Early Sunday morning, a 48-year-old man was found hanging from a tree in Central Park, near 74th Street and Fifth Avenue, by a passerby who called 911, an NYPD spokesperson told WSR. “No criminality is suspected,” the officer reported. “There is reason to believe the man did this to himself, and that he was homeless.” “It makes you realize how fragile people’s lives are,” a witness said to the New York Post. Please, if you or someone you know are thinking about suicide, call the National Suicide Prevention Lifeline at 1-800-273-TALK (8255).

A third teen implicated in the stabbing death of Tessa Majors, an 18-year-old Barnard freshman, is in custody. “Luciano Lewis, 14, surrendered to police early Wednesday,” according to the Daily News. He is charged with robbery and murder. This follows the arrest of Rashaun Weaver, also 14, who is believed to have done the stabbing. Lewis and Weaver will be tried as adults. A 13-year-old boy, who is also implicated in the crime and in custody, will be tried as a juvenile. “The [older] teens were arraigned in Manhattan Criminal Court, where, in low voices, they pleaded not guilty, as relatives, lawyers, prosecutors and Majors’ heartbroken father looked on.”

The developers and opponents of 200 Amsterdam Avenue are fighting not only in court, but in the press through their attorneys. “Developers who were ordered to chop floors off their already-built Upper West Side tower by a recent court decision contend that the ruling will create a logistical mess for at least 30 other buildings across New York City,” Patch reported. A lawyer for the opponents called the claims “a red herring,” “absurd,” and “a parade of nonexistent terribles.” “‘The real message here,’” he said, “‘is a message to developers to get the community on their side before they go ahead.’”

As the plastic-bag ban is set to go into effect in New York State on March 1st, The Guardian wrote of Greta Thunberg, the young environmental activist whose interest in the planet was spawned by a horror of the devastation caused by plastic. “She went on to become attuned to the climate crisis, with the pivotal moment coming during a film shown in class about rubbish in the oceans, ‘an island of plastic’ in the south Pacific.” Greta’s mother said, “She saw what the rest of us did not want to see. It was as if she could see our CO2 emissions with her naked eye.”

NEWS | 35 comments | permalink
    1. Michael says:

      I love the plastic bag and straw ban and I love Greta’s passion and activism, along with all of the youth but when is anyone going to hold China accountable? China and India are responsible for 70% of the O2 pollution increase, they are responsible for 85% of the plastic pollution in the oceans. Are $1 dollar t-shirts too hard to resist that we can’t hold them accountable?

      • Barb says:

        I agree a 100%. Also it is frightening to me to see especially young people in drones using paper and plastic cups in coffee places. I am all for being environmental but would wish the people who rally for this would be more pro-active themselves and not only blame large corporations. I was shocked to see our streets trashed after the climate march!!!

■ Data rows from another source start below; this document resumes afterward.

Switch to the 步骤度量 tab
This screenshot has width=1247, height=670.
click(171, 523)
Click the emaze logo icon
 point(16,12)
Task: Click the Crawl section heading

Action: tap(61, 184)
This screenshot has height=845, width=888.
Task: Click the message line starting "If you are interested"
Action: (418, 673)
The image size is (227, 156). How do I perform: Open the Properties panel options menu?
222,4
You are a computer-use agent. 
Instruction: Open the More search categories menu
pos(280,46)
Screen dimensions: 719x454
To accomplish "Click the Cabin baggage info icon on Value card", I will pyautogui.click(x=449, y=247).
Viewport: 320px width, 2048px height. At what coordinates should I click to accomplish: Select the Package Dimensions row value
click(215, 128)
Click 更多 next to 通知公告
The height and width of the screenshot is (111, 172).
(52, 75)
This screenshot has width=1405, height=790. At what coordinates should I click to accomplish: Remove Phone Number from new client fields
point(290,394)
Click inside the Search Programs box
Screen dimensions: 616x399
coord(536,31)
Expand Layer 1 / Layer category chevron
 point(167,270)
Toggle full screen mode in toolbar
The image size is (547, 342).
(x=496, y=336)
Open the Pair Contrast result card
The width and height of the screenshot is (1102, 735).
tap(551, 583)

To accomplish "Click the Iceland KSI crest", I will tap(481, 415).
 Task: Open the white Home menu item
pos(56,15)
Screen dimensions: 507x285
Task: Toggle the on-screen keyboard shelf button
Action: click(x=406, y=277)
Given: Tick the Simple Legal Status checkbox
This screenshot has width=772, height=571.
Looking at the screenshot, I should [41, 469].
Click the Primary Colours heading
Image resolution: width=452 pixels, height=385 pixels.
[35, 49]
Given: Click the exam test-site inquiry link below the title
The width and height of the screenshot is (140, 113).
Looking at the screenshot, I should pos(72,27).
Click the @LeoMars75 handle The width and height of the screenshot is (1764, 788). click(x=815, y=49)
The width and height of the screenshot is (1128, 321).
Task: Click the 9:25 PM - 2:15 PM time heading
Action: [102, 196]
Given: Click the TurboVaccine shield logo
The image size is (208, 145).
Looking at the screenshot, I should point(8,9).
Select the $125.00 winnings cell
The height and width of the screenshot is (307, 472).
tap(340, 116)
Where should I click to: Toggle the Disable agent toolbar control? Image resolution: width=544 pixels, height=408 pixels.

        • Ye Olde Englishe Teachere says:

          Re: “it is frightening to me to see especially young people in DRONES using paper and plastic cups ….”

          Hysterical typo.
          Proof positive that your iPhone’s spell-check is NOT your friend!

          As is said, Write Once, Proofread TWICE.

    2. ben says:

      I remain skeptical that any floors at 200 Amsterdam will actually be chopped off.

    3. Alex says:

      It’s a little unfair to call the turtles “rogue” when what they really are is “abandoned” by thoughtless former owners. The turtles aren’t aiming to cause destruction; their fate (and the fate of others who come into contact with them) is the result of irresponsible behavior of humans (maybe they are the “rogue” ones)

    4. Sherman says:

      Why would any developer want to build and invest in our community – or anywhere in the city for that matter – if a small but vocal minority of entitled malcontents can cause all this aggravation?

      If the developer of 200 Amsterdam was to actually agree to tear down these floors it will take considerable time and the construction site and all the interruptions it causes will continue to disrupt and inconvenience the community for a long time.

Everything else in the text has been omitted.